Properties of gene classes. a) Widely expressed gene class is enriched for hubs and it is conserved across genomes. b) Transcripts of the Rarely expressed gene class are more stable compared to both Widely expressed and Conditionally expressed classes. c) and d) Genes from the widely expressed class have higher centrality values. Panel (c) is for degree centrality and panel (d) is for betweenness centrality.

In order to test whether the stability of the transcripts from these classes differ, mRNA half-life measurement data in both LB as well as M9 media were considered [19]. Notably, genes of the Rarely expressed class code for more stable transcripts compared to the other two classes (Figure 1(b)). Our definition of presence of a gene in a given condition requires that it expresses more than the median expression intensity. We used additional cutoffs by increasing or decreasing the median cutoff limit to ascertain our observations (Methods). Similar analyses with these cutoffs also yield the same results suggesting that our cutoff used for the classification of genes into different expression classes is unbiased. Therefore, it appears that even though essential genes are transcribed in large amounts, their transcripts are degraded faster, suggesting a faster cellular response in transcription and their tighter regulation.

In order to understand the role of proteins from these three classes, centrality measures in the protein functional linkages were calculated [25]. Proteins coded by Widely expressed genes possess high degree as well as high betweenness centrality followed by Conditionally expressed and Rarely expressed classes (Figure 1(c) and (d)). This implies that Widely expressed genes form the backbone of a functional interaction network and play a critical role in information transfer. The genes from Conditionally expressed class might temporally connect to this core of interacting proteins. Rarely expressed genes, on the other hand, have fewer connections and do not seem to play any significant role in communication within the network.

Analysis of metabolic pathway representation of genes from these three classes revealed interesting aspects of their functional significance. Pathways such as amino acid metabolism (P-value < 2.2 × 10-16), nucleotide metabolism (P-value < 0.0011), transcription (P-value < 0.0005) and translation (P-value < 2.2 × 10-16) are enriched for Widely expressed genes. On the other hand, genes from Conditionally expressed class are present in higher proportion in cell motility (P-value < 2.2 × 10-16) and polyketide metabolism pathways (P-value < 0.04). Pathway enrichment therefore suggests essential cellular functions performed by Widely expressed genes.

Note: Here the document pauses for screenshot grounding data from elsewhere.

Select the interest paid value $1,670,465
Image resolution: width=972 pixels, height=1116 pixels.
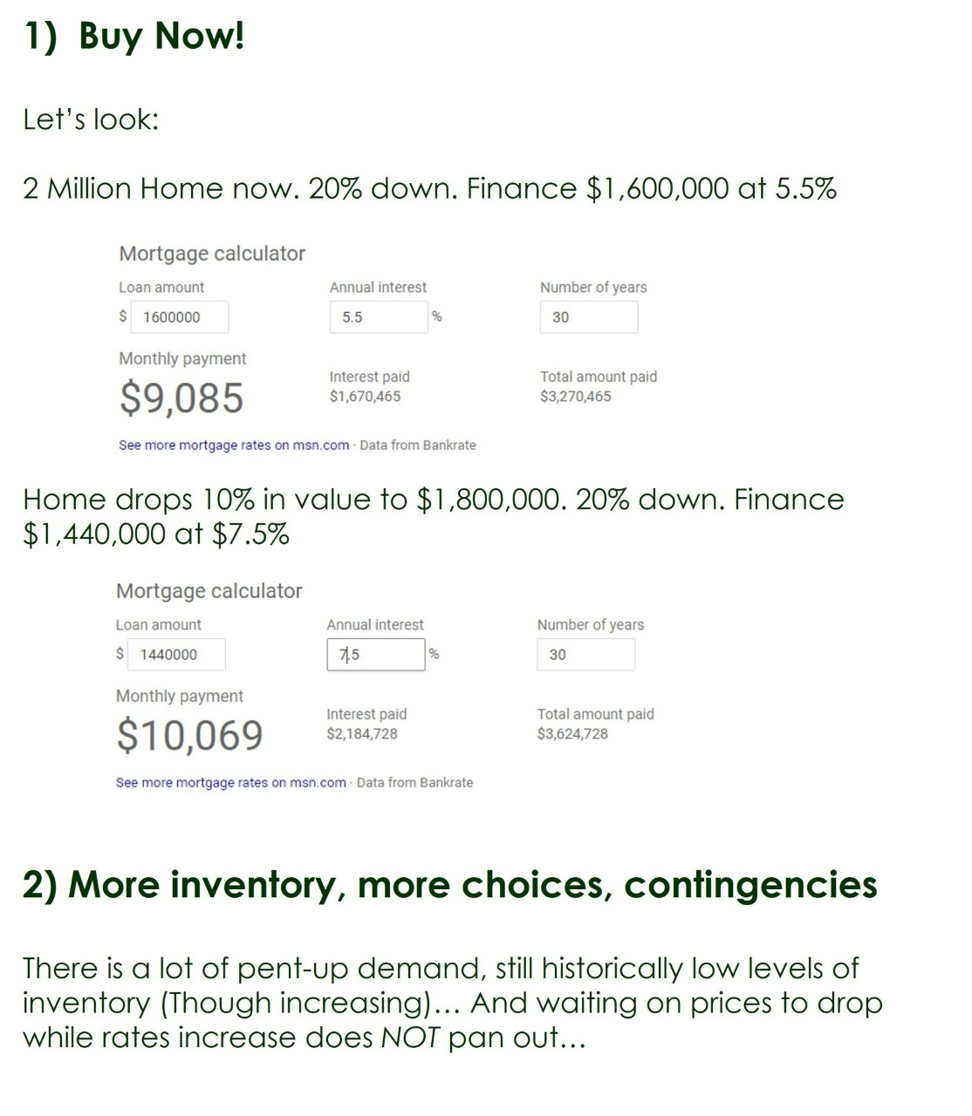point(365,397)
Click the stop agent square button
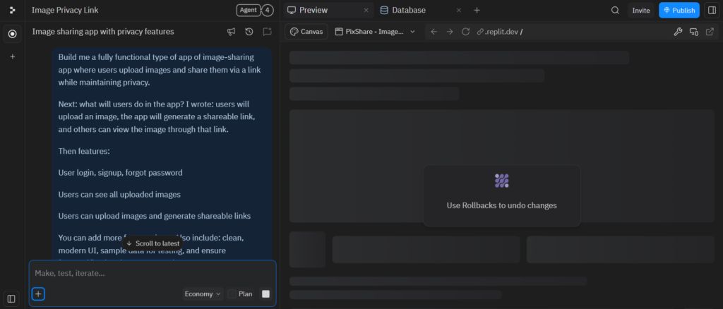Image resolution: width=723 pixels, height=309 pixels. click(265, 294)
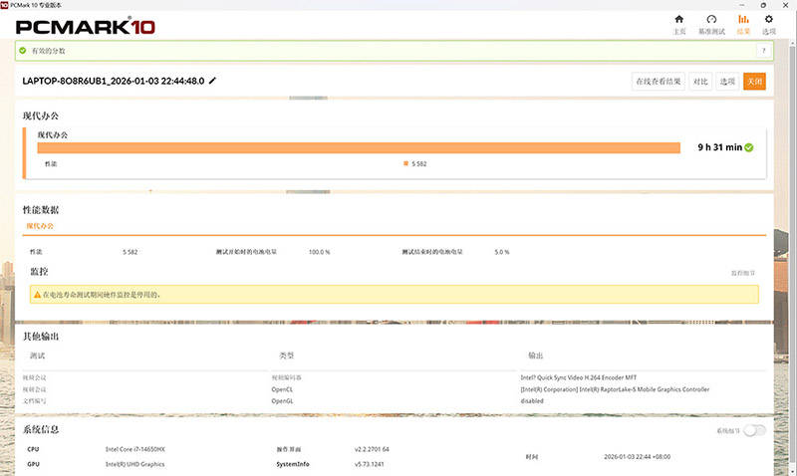Expand monitoring details (监控细节) link
Screen dimensions: 797x476
742,273

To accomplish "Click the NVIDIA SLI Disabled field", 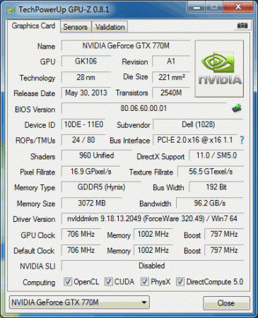I will pyautogui.click(x=152, y=266).
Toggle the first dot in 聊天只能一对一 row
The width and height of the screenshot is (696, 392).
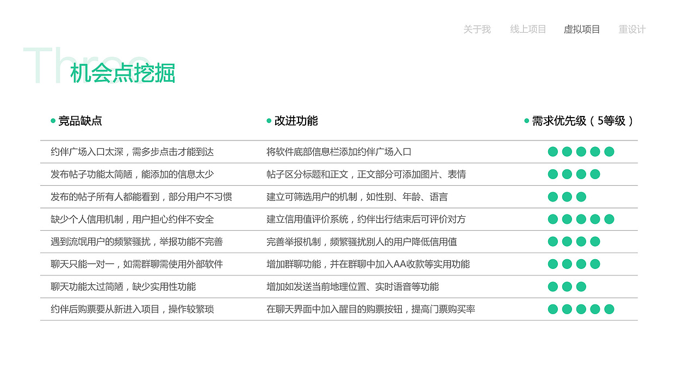click(x=552, y=264)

Differential enrichment of motifs

In a cell, regulated gene expression is eventually translated into molecular interactions. The network of such interactions is shown to consist of small sub-structures termed motifs which show specific role in information processing [6]. Since each of these motifs is required for a classified function depending on the conditional needs, our objective was to understand how the importance of such network motifs varies with growth conditions. For this, we have chosen to study this phenomenon in the composite network of protein-protein and gene regulatory interactions. Protein interaction network used in this study is a prediction output based on multiple parameters which includes phylogenetic profile, gene distance and operonic frequency [18]. Biases based on a single prediction parameter are unlikely to exist as these features are effectively combined using Support Vector Machine. In order to construct composite networks representing different growth conditions, we have mapped gene expression data onto a parent network of combined protein-protein interactions and gene regulatory interactions (Methods). We then tested the variability of each of the conditions by counting number of nodes and edges in each of the conditional composite network. As shown in Additional file 4, these networks differ with edges varying from 19000 to 38000 suggesting conditional emergence of interactions. In each of the conditional composite networks, motifs of the sizes three and four were identified. Comparing their occurrence in the random networks, an enrichment score was given to each motif to understand its importance in the given conditional network (Figure 2).
Figure 2

Flowchart depicting the construction of conditional composite networks and motif analysis.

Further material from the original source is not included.